GIVEN TASK 1
According to the passage on local school taxes, which 1959 case held an act of the General Assembly unconstitutional under Ark. Const. art. 14, § 3?

PAGE

|---|

It is clear, both from the language of Ark. Const. art. 14, § 3, and from case law, that the General Assembly lacks authority to impose a minimum rate at or above which local school taxes must be imposed. The constitutional provision clearly delegates to the school board and the voters the authority and duty to determine the rate of the school district's tax levied in support of local schools. While the General Assembly is obligated to "provide for the support of common schools," the constitution gives the General Assembly no authority with respect to the setting of the rates of local school taxes. Thus, in Henry v. Tarpley,230 Ark. 722, 324 S.W.2d 503 (1959), the court held unconstitutional under Ark. Const. art. 14, § 3, an act of the General Assembly that purported to require school districts to allocate a portion of their school taxes, expressed as a millage rate, to the County Equalizing School Districts whose creation was authorized by the act. The provision clearly would have had the effect of requiring districts to levy school taxes at or in excess of the specified rate. The court characterized Amendment 40 as follows:
Amendment 40 specifically places the amount needed to operate a school district in the hands of the voters of such district and removes all financial restrictions as to their powers in determining these amounts deemed necessary by the Board of Directors of the District. . . .

|---|

THE INPUT
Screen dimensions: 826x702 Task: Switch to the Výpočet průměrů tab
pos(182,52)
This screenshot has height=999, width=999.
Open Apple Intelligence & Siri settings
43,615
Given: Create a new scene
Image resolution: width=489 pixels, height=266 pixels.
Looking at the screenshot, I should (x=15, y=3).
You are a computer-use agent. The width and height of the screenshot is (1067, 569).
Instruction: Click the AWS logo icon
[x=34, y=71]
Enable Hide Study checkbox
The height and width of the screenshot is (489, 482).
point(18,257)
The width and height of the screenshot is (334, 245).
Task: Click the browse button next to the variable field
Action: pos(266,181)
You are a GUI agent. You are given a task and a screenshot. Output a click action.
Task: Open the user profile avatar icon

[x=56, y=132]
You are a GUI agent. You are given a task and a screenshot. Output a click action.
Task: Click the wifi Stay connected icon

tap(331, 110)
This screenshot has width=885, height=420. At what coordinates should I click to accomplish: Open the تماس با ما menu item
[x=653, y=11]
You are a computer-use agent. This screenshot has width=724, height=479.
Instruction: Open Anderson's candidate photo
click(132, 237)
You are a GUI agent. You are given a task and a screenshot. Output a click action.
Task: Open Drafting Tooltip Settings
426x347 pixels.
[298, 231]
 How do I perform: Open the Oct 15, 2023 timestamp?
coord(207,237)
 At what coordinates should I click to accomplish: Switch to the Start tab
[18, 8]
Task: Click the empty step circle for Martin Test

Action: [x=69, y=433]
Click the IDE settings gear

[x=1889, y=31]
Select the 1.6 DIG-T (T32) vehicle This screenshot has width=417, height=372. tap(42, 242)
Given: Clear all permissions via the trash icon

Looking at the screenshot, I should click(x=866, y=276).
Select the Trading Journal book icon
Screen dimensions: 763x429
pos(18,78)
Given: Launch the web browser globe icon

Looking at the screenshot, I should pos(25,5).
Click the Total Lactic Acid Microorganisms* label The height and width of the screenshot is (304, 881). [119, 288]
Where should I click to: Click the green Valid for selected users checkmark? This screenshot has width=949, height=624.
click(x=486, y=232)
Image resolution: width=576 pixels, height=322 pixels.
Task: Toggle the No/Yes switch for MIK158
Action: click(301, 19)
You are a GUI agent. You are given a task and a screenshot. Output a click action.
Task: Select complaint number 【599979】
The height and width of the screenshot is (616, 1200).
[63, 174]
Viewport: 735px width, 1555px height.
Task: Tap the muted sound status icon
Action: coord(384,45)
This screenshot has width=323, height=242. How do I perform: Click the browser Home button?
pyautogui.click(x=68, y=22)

|---|

GIVEN TASK 2
Retype the entries exactly, everything from the very first entry down to the line containing "Select the 1.6", with both of those lines included.

WRITTEN ANSWER 1
Henry v. Tarpley, 230 Ark. 722, 324 S.W.2d 503 (1959).

WRITTEN ANSWER 2
Screen dimensions: 826x702 Task: Switch to the Výpočet průměrů tab
pos(182,52)
This screenshot has height=999, width=999.
Open Apple Intelligence & Siri settings
43,615
Given: Create a new scene
Image resolution: width=489 pixels, height=266 pixels.
Looking at the screenshot, I should (x=15, y=3).
You are a computer-use agent. The width and height of the screenshot is (1067, 569).
Instruction: Click the AWS logo icon
[x=34, y=71]
Enable Hide Study checkbox
The height and width of the screenshot is (489, 482).
point(18,257)
The width and height of the screenshot is (334, 245).
Task: Click the browse button next to the variable field
Action: pos(266,181)
You are a GUI agent. You are given a task and a screenshot. Output a click action.
Task: Open the user profile avatar icon

[x=56, y=132]
You are a GUI agent. You are given a task and a screenshot. Output a click action.
Task: Click the wifi Stay connected icon

tap(331, 110)
This screenshot has width=885, height=420. At what coordinates should I click to accomplish: Open the تماس با ما menu item
[x=653, y=11]
You are a computer-use agent. This screenshot has width=724, height=479.
Instruction: Open Anderson's candidate photo
click(132, 237)
You are a GUI agent. You are given a task and a screenshot. Output a click action.
Task: Open Drafting Tooltip Settings
426x347 pixels.
[298, 231]
 How do I perform: Open the Oct 15, 2023 timestamp?
coord(207,237)
 At what coordinates should I click to accomplish: Switch to the Start tab
[18, 8]
Task: Click the empty step circle for Martin Test

Action: [x=69, y=433]
Click the IDE settings gear

[x=1889, y=31]
Select the 1.6 DIG-T (T32) vehicle This screenshot has width=417, height=372. tap(42, 242)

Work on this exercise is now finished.